La menor ingresó en un refugio administrado por el gobierno y creyó que tendría posibilidades de pedir asilo y de ser liberada para reunirse con un familiar cercano que vive en EEUU, pero sucedió lo contrario.

La joven forma parte de un grupo creciente de migrantes menores de edad que cruzaron solos la frontera y han sido deportados o expulsados de EEUU de forma expedita, algo cuya legalidad es cuestionada por organizaciones locales e internacionales y por algunos partidos políticos.

Al menos 915 menores de edad fueron expulsados de la frontera sur de EEUU, entre marzo y abril, y al menos 60 fueron deportados desde el interior del país en el mismo periodo, de acuerdo con cifras oficiales.

Asimismo, se han programado deportaciones en plena madrugada y sin que los guardianes legales de los niños fuesen notificados.

Otros cientos de menores de edad han sido expulsados en cuestión de horas o días de la frontera de EEUU, sin posibilidad de solicitar la protección de asilo ni de pedir ayuda legal.

El gobierno de Donald Trump justifica las medidas en el marco de la emergencia del coronavirus.

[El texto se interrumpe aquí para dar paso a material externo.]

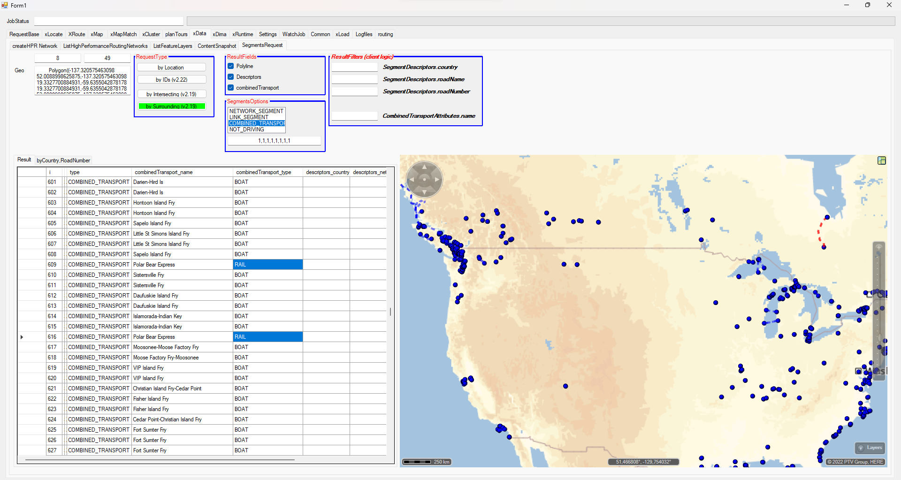Select NETWORK_SEGMENT in SegmentsOptions list
This screenshot has width=901, height=480.
[x=256, y=111]
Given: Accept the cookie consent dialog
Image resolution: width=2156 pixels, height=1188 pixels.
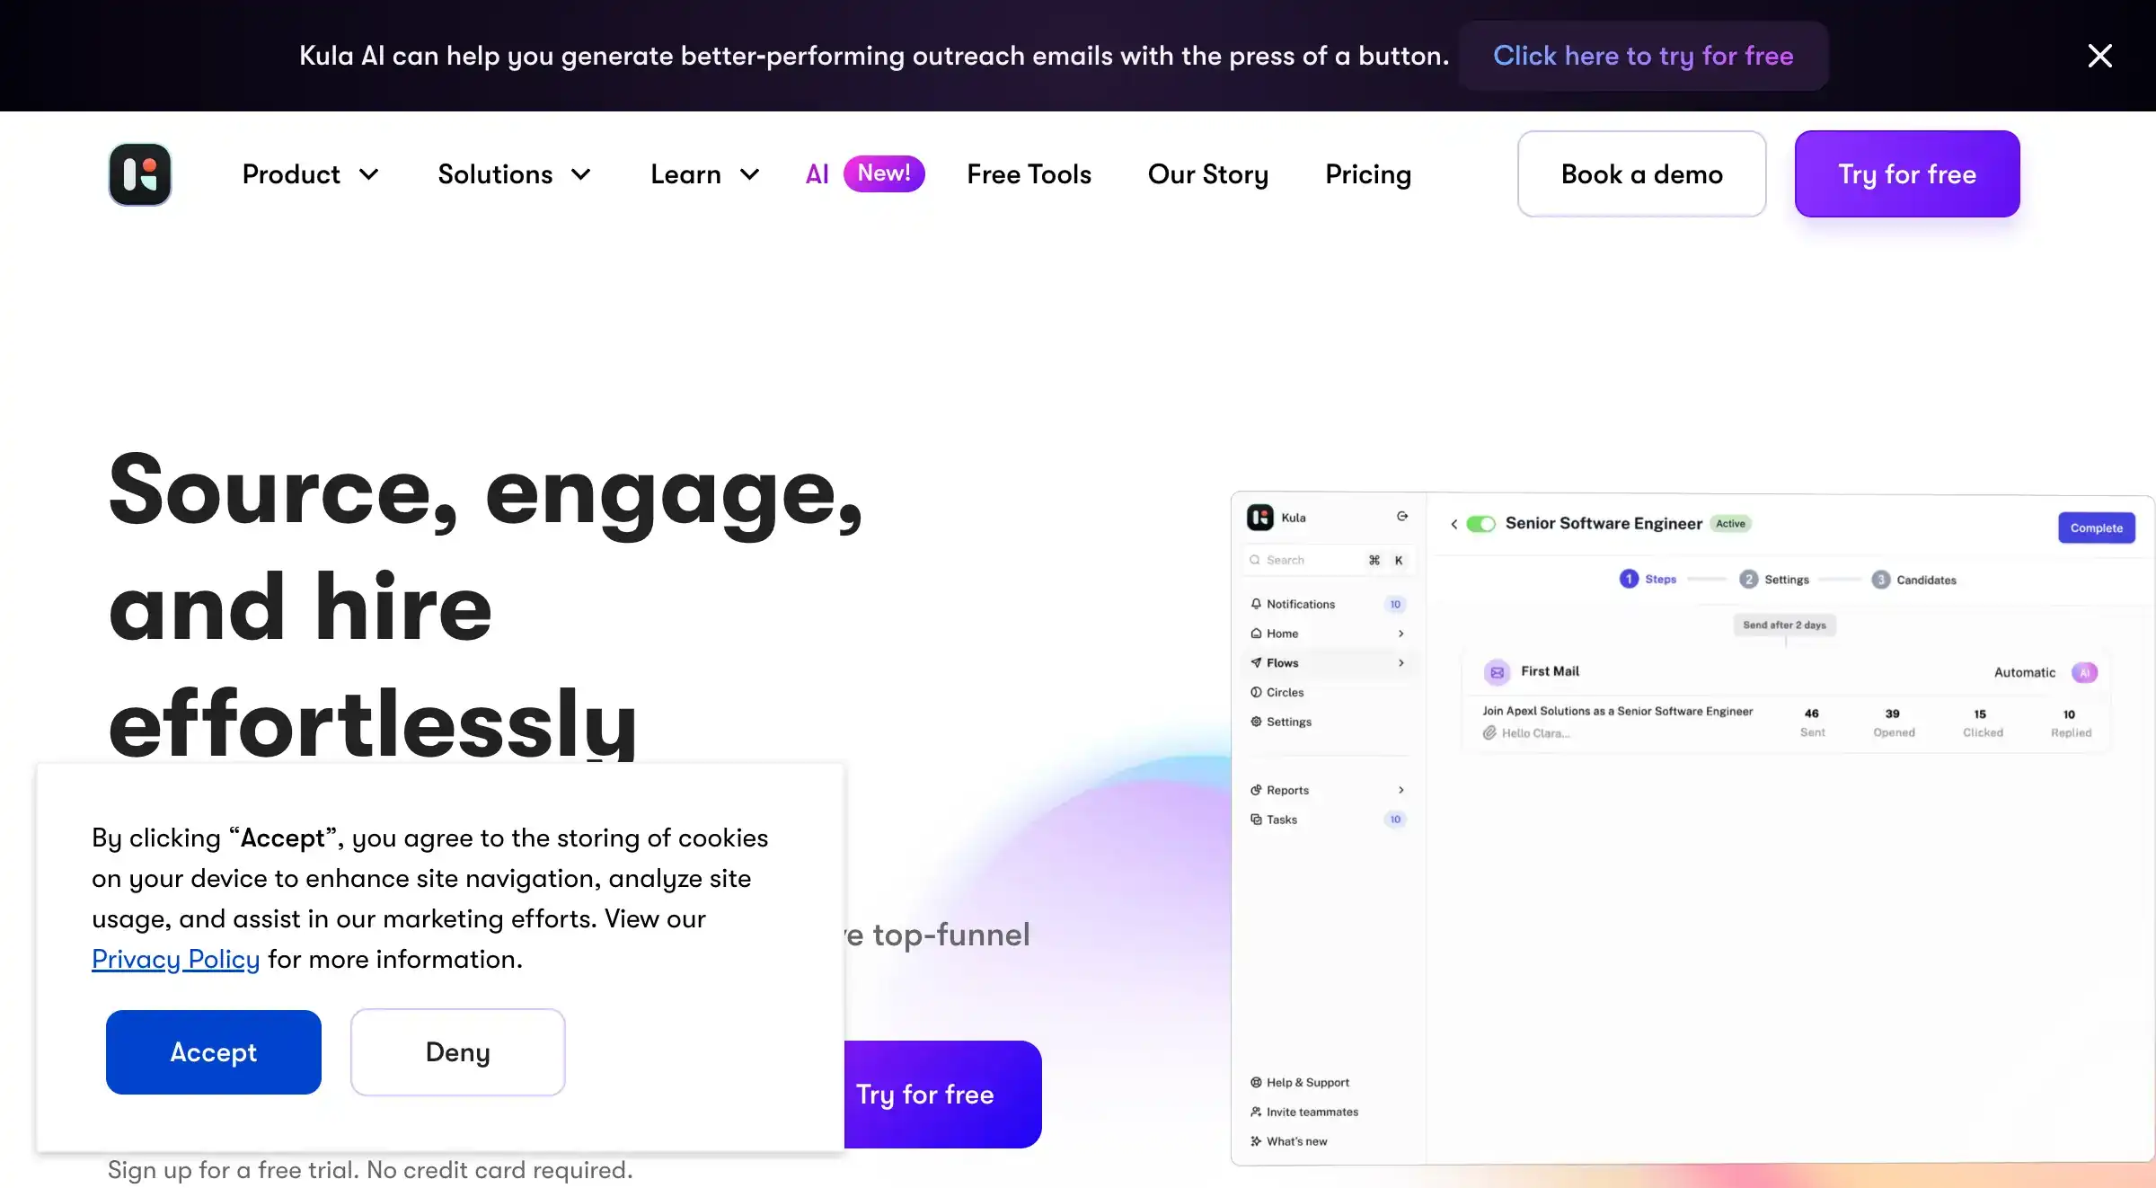Looking at the screenshot, I should click(212, 1052).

“Esta enfermedad no conoce edad”, declaró el mes pasado el funcionario Mark Morgan, de la agencia de Aduanas y Protección Fronteriza de EE.UU. (CBP, por sus siglas en inglés).

“Cuando menores de edad cruzan la frontera, representan un absoluto y concreto riesgo de salud para este país y para todo aquel con quien entren en contacto”, agregó.

¿Qué es lo inusual?

Históricamente, los menores de edad que cruzan la frontera sin un acompañante adulto gozan de protecciones especiales amparadas en una ley aprobada en 2008 para víctimas de trata.

Bajo la ley, no pueden ser deportados inmediatamente y deben tener acceso a asistencia legal, cuidado médico, educación y refugio.

También se les permite vivir con patrocinadores o familiares cercanos en EEUU, mientras sus casos se resuelven en las cortes de inmigración, un proceso por lo general largo.

Lo inusual es una nueva orden emitida el pasado 20 de marzo a raíz de la pandemia por los Centros de Control y Prevención de Enfermedades (CDC, por sus siglas en inglés), que suspende el ingreso de “ciertas personas de países donde existe un brote de una enfermedad transmisible”.

Estas expulsiones exprés han causado preocupación a organizaciones internacionales como Oxfam y Amnistía Internacional que en un documento conjunto firmado con otras cinco agrupaciones advierten que las políticas de “expulsiones automáticas violan las obligaciones jurídicas de EEUU».